The Fusex Detrona is just short of 2 meters in length, with a diameter of 120mm and a weight of 10Kg. Parts of the rocket are transparent Polycarbonate in order for the installation of an on board camera to shoot 360°. In addition to this, a parachute is mounted, from which the force measurement will be taken.
Altogether the force, upon the opening of a parachute, can be estimated through a semi-analytical formula: F=0,65*S*V2, whereby S represents the surface area of the parachute and V is the speed at the moment of opening. The speed of V can not be estimated and the size of the parachutes surface area really depends on the form that it opens in. Therefore the Team from CLES-FACIL decided to use HBM Strain Gauges to calculate the force of the Rocket Detrona.
The Strain Gauges were installed on the Parachute mounting in opposing directions, two in the direction of tension and two in the direction of compression. This layout allows Torsion and Strain flows to be blended out. In addition, there is an amplifier and a form of calculating software to record the measurement data.
Application of Strain Gauges on the Parachute mounting of the Detrona
The test flight, within which the Detrona Rocket was equipped with the strain gauges and telemetric system, was very successful. The Rocket reached a height of over 1000 meters. The opening of the parachute proved reliable and precise. Through the telemetric system the team collected all the relevant measurement data, and showed that the maximal force, which was exerted at the opening of the parachute, was 1210 Newtons.

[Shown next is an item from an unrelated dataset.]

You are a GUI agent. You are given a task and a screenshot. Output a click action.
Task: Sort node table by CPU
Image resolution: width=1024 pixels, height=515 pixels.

The graph shows the development of force, which was measured during the Rocket flight. The different stages from the start of the flight to the expansion of the parachute are clearly identifiable.
The measured value from the flight helped the CLES-FACIL team in further developments and was also recognised in the field of aerospace. So much so that, due to the project Detrona, the CLES-FACIL won the first prize in the 2011 "Planète Sciences" C'Space competition for the third time. Moreover, a further prize was won the "Thalès Alenia Space" hosted by the French Air and Space-Travel association GIFAS.